Washington has increasingly seen technological power and democratically governed Taiwan as a key part of its change strategy. global supply chains away from China, especially in terms of technology and chip companies.
Speaking at the pioneering ceremony of a new chip manufacturing plant for Powerchip Semiconductor Manufacturing Corp. in central Taiwan, Brent Christensen, director of the American Institute of Taiwan (AIT), said he was there “to reiterate the ‘US government’ s approach to supply chain security “. .
“Both President Biden and President Tsai have rightly identified the semiconductor industry as a key strategic priority, not only for economic innovation but also for national security,” he said, according to a transcript of his comments provided. for his office.

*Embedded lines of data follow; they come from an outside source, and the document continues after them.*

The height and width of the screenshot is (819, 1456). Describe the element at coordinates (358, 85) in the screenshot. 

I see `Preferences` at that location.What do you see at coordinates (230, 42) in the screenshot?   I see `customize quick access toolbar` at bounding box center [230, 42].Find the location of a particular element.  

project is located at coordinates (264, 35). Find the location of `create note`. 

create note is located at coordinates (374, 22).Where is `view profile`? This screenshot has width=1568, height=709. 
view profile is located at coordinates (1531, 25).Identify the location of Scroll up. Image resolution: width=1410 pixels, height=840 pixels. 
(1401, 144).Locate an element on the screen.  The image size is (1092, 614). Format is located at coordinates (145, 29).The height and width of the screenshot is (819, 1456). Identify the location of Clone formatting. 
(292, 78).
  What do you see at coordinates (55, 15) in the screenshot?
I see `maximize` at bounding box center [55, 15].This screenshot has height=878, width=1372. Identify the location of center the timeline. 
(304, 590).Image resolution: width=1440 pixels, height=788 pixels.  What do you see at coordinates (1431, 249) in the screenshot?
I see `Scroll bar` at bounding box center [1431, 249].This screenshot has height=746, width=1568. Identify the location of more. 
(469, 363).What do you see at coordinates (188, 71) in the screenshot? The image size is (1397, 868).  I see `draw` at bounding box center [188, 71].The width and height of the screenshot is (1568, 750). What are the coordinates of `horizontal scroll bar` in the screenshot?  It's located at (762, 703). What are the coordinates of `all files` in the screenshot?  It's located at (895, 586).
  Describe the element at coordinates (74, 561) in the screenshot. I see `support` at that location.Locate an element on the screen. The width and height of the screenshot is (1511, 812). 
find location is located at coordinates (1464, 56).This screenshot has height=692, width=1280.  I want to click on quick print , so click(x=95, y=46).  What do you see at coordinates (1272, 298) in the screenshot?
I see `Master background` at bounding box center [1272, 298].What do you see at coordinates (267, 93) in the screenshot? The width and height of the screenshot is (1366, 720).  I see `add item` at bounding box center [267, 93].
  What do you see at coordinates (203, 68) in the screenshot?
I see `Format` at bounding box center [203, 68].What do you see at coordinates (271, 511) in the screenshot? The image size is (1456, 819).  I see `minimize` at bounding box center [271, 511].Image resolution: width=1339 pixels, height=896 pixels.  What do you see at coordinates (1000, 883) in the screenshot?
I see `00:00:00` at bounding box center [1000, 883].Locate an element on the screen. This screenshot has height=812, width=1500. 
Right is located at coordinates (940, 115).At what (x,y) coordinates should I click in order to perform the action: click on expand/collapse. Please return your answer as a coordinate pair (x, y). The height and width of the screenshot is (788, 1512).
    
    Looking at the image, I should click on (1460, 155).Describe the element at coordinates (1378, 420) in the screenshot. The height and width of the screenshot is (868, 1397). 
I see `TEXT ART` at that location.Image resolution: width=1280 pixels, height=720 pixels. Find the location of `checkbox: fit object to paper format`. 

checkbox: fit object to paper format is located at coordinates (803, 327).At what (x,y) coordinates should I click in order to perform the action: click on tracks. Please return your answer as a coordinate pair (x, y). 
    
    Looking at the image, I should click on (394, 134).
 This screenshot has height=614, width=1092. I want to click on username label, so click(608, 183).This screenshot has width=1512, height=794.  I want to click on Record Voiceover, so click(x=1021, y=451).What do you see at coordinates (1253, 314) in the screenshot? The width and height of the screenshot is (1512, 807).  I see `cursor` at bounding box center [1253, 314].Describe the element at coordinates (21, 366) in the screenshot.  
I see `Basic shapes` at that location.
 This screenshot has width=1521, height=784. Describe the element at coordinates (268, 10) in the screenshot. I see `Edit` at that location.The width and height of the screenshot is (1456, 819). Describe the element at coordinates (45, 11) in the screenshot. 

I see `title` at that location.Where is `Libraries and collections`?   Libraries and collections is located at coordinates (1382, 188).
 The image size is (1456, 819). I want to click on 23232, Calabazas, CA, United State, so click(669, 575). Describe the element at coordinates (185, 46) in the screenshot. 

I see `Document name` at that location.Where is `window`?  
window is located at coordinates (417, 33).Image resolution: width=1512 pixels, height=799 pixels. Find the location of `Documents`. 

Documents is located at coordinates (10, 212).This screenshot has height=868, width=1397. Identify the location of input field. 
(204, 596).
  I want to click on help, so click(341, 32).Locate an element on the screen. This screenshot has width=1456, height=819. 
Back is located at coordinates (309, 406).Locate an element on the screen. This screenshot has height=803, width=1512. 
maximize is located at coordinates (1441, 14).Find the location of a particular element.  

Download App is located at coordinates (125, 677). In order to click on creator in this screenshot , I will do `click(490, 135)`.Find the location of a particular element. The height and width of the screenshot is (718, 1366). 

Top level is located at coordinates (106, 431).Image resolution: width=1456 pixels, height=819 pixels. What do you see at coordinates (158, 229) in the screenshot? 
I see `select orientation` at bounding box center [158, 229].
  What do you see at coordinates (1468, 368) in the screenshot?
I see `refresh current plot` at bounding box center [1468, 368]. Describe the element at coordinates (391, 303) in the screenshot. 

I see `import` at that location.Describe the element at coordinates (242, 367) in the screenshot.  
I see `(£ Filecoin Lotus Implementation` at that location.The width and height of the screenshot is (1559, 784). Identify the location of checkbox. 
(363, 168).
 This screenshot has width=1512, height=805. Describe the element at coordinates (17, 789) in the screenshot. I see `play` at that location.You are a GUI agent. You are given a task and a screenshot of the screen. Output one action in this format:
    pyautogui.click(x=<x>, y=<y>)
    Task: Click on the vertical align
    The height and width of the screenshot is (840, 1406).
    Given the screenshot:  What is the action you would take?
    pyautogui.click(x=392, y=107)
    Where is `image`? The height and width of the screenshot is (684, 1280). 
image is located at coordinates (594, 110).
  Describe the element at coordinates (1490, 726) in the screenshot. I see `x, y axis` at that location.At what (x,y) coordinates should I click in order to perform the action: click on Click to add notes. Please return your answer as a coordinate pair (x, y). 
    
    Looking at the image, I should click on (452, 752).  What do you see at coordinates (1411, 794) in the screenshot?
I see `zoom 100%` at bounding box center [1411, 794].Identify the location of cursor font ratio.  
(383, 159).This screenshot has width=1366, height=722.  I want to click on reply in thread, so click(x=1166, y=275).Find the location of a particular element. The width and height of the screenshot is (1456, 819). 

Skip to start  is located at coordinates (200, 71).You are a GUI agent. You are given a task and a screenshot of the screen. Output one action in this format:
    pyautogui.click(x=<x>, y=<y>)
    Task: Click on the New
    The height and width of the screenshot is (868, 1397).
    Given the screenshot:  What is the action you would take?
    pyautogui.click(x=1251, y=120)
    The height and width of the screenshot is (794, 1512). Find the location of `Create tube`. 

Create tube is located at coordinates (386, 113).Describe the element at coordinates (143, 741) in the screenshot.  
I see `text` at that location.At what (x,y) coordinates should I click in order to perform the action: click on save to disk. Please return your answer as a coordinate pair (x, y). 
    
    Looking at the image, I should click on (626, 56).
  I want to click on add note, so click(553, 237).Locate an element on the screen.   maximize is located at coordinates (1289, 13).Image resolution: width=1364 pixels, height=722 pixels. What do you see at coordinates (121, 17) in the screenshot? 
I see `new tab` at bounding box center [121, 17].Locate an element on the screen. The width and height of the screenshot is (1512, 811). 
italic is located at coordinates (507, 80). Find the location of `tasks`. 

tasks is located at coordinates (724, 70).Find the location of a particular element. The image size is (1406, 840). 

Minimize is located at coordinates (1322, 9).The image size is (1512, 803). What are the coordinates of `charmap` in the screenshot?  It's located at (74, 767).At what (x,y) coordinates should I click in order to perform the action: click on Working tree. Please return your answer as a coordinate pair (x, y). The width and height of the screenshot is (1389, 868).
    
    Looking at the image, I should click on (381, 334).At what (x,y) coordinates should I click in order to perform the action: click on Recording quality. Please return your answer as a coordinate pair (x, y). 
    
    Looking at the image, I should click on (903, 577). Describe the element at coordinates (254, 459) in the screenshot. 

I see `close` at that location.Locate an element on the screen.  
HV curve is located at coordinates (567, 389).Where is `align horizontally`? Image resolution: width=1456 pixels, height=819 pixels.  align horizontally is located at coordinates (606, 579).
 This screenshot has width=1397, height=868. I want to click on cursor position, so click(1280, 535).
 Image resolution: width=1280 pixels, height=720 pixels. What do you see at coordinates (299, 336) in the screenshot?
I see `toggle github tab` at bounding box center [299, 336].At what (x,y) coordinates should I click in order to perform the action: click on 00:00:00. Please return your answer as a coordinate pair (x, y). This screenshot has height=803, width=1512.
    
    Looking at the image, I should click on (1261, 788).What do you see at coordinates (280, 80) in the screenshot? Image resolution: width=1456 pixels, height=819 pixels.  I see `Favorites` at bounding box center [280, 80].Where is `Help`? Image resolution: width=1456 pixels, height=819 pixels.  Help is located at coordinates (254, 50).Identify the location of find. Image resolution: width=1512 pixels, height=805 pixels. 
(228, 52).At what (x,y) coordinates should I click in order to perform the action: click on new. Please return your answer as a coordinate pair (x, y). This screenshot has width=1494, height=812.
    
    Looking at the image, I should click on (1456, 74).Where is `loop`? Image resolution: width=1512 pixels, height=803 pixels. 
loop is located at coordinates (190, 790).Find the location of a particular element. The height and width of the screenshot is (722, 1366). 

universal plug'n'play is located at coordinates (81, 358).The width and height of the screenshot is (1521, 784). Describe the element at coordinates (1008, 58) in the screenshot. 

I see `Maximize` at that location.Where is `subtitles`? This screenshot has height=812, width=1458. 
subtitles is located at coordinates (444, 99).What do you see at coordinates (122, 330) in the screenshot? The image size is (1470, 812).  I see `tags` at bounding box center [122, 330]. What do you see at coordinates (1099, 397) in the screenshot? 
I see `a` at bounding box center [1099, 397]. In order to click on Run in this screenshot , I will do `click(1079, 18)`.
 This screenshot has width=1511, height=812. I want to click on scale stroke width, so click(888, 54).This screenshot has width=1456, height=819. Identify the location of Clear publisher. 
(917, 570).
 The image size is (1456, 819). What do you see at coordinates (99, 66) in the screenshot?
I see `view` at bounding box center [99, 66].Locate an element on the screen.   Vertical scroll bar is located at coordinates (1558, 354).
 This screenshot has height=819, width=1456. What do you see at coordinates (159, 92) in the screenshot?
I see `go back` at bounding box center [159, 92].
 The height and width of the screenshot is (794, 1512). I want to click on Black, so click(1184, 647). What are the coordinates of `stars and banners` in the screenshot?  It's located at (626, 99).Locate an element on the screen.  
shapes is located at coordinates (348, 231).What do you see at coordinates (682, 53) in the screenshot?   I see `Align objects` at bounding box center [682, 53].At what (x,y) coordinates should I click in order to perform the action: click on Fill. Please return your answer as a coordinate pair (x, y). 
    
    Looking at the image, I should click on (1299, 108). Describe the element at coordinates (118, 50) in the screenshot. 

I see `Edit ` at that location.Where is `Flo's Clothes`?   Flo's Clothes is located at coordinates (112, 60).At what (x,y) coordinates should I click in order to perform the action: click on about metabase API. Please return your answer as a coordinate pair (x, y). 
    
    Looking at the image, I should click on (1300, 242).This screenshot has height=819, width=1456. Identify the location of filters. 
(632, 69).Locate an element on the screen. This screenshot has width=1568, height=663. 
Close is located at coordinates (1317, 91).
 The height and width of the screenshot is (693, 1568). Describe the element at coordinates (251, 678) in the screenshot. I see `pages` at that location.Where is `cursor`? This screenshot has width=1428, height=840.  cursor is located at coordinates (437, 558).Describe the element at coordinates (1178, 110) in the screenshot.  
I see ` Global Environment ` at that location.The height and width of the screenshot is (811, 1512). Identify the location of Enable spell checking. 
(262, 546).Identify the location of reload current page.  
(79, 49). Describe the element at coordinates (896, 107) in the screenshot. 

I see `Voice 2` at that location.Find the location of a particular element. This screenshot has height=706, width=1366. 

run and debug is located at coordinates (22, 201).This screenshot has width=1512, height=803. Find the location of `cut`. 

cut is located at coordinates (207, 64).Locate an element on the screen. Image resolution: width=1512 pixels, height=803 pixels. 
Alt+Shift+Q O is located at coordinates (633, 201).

Christensen noted last year’s launch of the partnership dialogue on economic prosperity between the United States and Taiwan as a way to “build a coalition to counter the PRC’s unfair economic and investment policies,” in reference in the People’s Republic of China.
“The United States and Taiwan are the world’s most natural partners in the semiconductor supply chain with a large number of companies throughout the value chain, and AIT will continue to be a priority to support this cooperation.”
Taiwanese President Tsai, who attended the same event, said she would ensure that the government would fully support the development of the semiconductor industry, describing it as a “mountain range that protects the country.”
Taiwan’s central role in chip production has been concentrated during the COVID-19 pandemic, with growing demand for laptops, tablets and other equipment to drive the work-from-home trend benefiting companies such as Taiwan Semiconductor Manufacturing Co. Ltd. (TSMC), the world’s largest contract chip maker.
Foreign governments and companies have also begged Taiwan to help address the shortage of car chips that have left factories around the world behind.
American companies don’t stop either, and this week Intel Corp. announced a $ 20 billion plan to expand its advanced chip manufacturing capacity.